The New Study of Kindness
Meena Andiappan, professor at the University of Toronto in Canada, recently explored the ways people can increase their sense of well-being while decreasing their feelings of anxiety and depression in their social relationships. Let us take a look at how she explains these results for the scientific blog “The Conversation.”
Researchers investigated very simple acts of kindness. They compared those people who chose to treat themselves by spending money, time, or other resources on their own happiness to those who chose to treat others. On a daily basis, people in both cases performed simple, low- to no-cost acts.
The study has shown that the regular doing of “good things” leads to positive consequences for those who do them.
The Positive Power of Doing Good to Others
Researchers found surprising results in their study. The lives of participants in the first group who did not do anything beyond their normal activities did not change much. However, the mental health of those who provided acts of kindness to others improved markedly. Participants in the second group also had lower levels of anxiety and depression. These results supported the earlier findings of this kind.
How can psychology explain these findings? Researchers explain that devoting our time and energy to others makes our own problems appear less pressing.
The Positive Power of Social Connections
Here’s another way to look at these results: It is likely that strengthening social connections can also be beneficial. Treating others frequently entails spending time with them and developing and reinforcing relationships. Strong social relationships, according to social scientists, are one of the keys to well-being and happiness. In addition, when we are with other people, we tend to smile much more often. Therefore, we experience positive emotions more frequently.

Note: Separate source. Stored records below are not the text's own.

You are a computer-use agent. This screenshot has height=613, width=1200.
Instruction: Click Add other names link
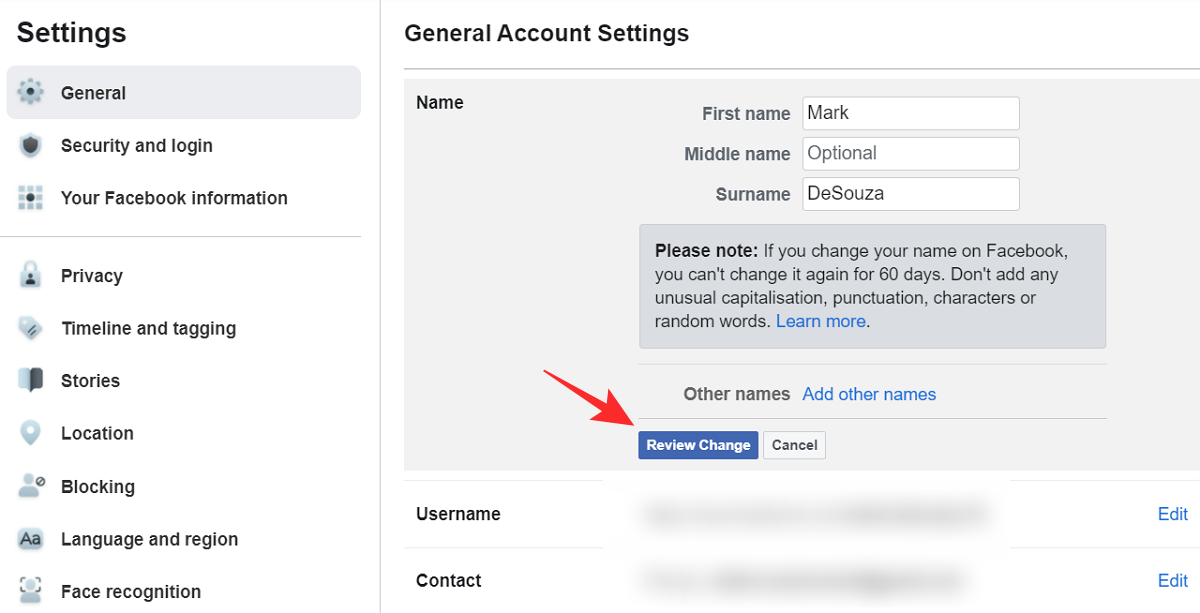(x=869, y=394)
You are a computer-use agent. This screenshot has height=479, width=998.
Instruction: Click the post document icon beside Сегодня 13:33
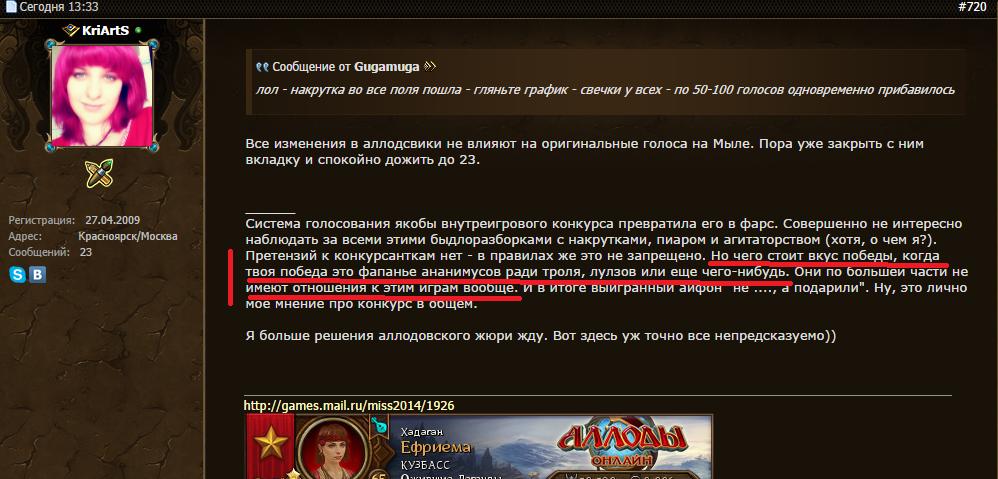[x=10, y=8]
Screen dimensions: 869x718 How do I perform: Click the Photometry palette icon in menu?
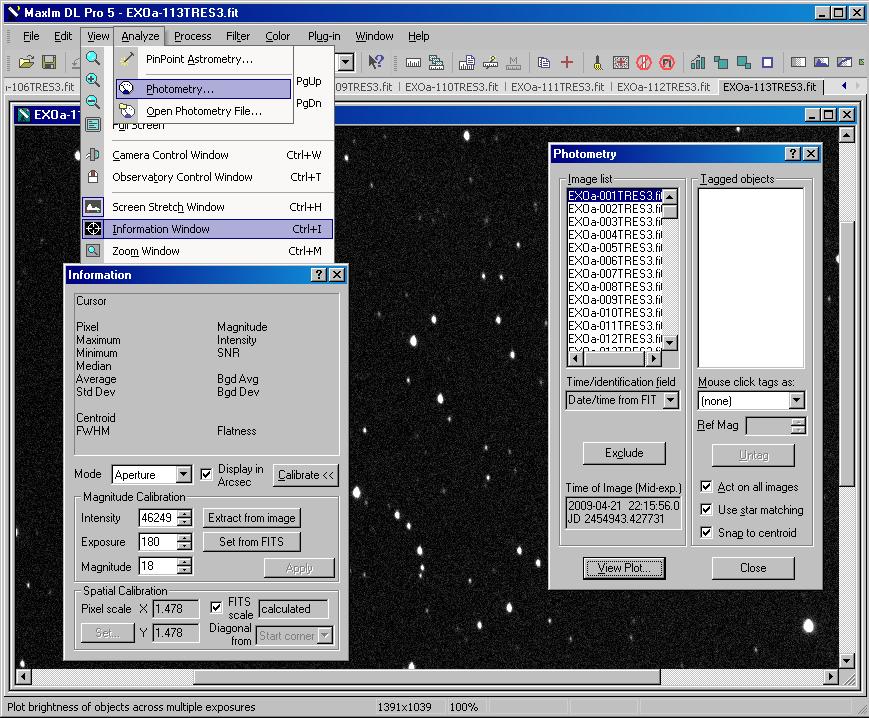127,89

The Positive Power of Meaningful Life
Furthermore, this research indicates that living a meaningful life is a significant predictor of happiness. Spending your limited resources and energies on others is likely to enhance this sense of meaning, making life more meaningful and worthwhile. Spending on yourself, whether time, money, or effort, does not appear to have the same benefits.

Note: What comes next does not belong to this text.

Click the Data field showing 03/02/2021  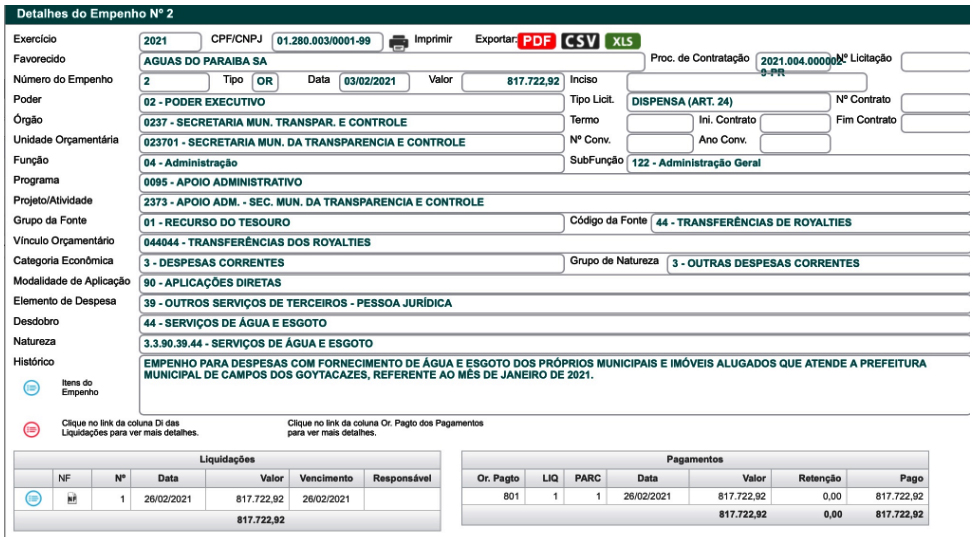(376, 81)
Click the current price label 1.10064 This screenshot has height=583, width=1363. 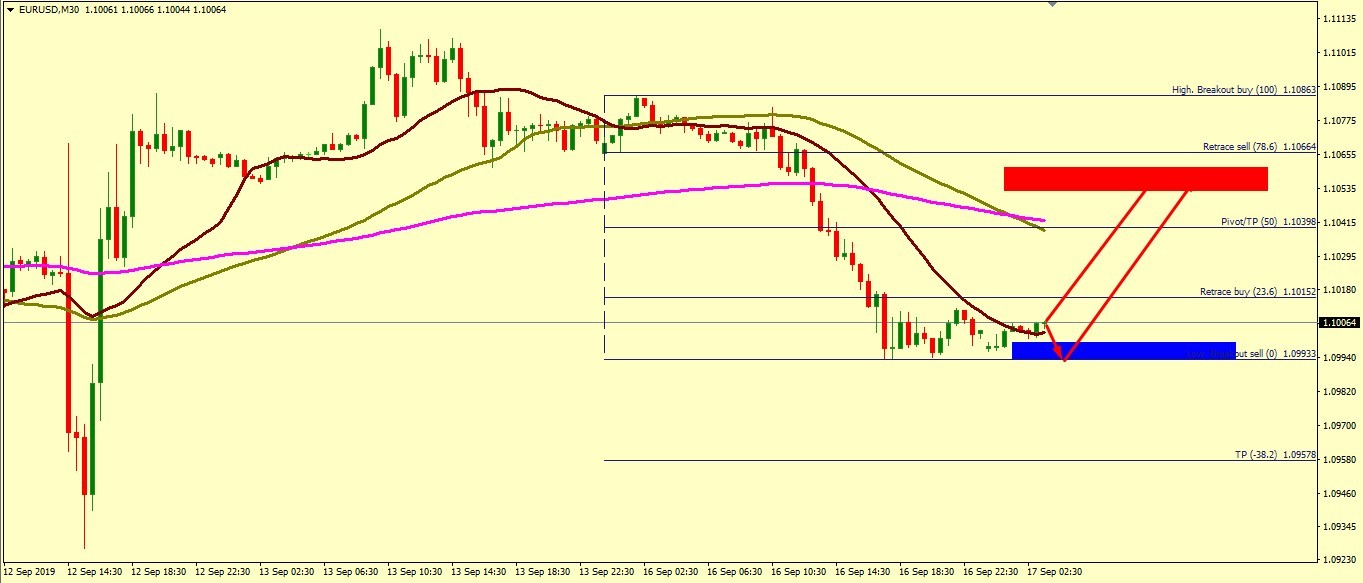(1340, 323)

The Positive Power of Daily Kindness
Here is another important thing to note regarding the results of this study. Researchers have found that any occasional or regular acts of kindness are beneficial for your well-being and health. However, three factors can make certain actions especially beneficial to happiness.
- First, doing something beyond common routine can make you happier than doing something normal and routine. So, extraordinary kindness is especially important.
- Second, performing various acts of kindness is important. So, the variety of kindness and love is also important.
- Third, receiving positive feedback about the kind act you performed boosts happiness. It is good to know we helped someone. Receiving gratitude and appreciation for our actions from others boosts our positive emotions.
Thus, the old adage “in helping others, you really can help yourself” is true. Still, we should remember that performing acts of kindness is not a universal cure for all emotional problems.
What Do Altruistic People Get in Return?
We must admit, however, that acts of altruism and kindness are not entirely selfless. Altruistic people gain psychological rewards for their altruistic actions through the hedonistic motivation of internal and intrinsic emotions.
For example, American psychologists Robert Cialdini and Douglas Kenrick (1976) conducted a study that demonstrated the truth of the hedonistic motivation of altruism. Doing good for others is emotionally rewarding and self-gratifying for some people. Their experiences of socialization likely influence their altruistic psychological characteristics, emotions, motivation, and behavior.
The studies have shown that altruism and altruistic love are nearly cross-culturally universal.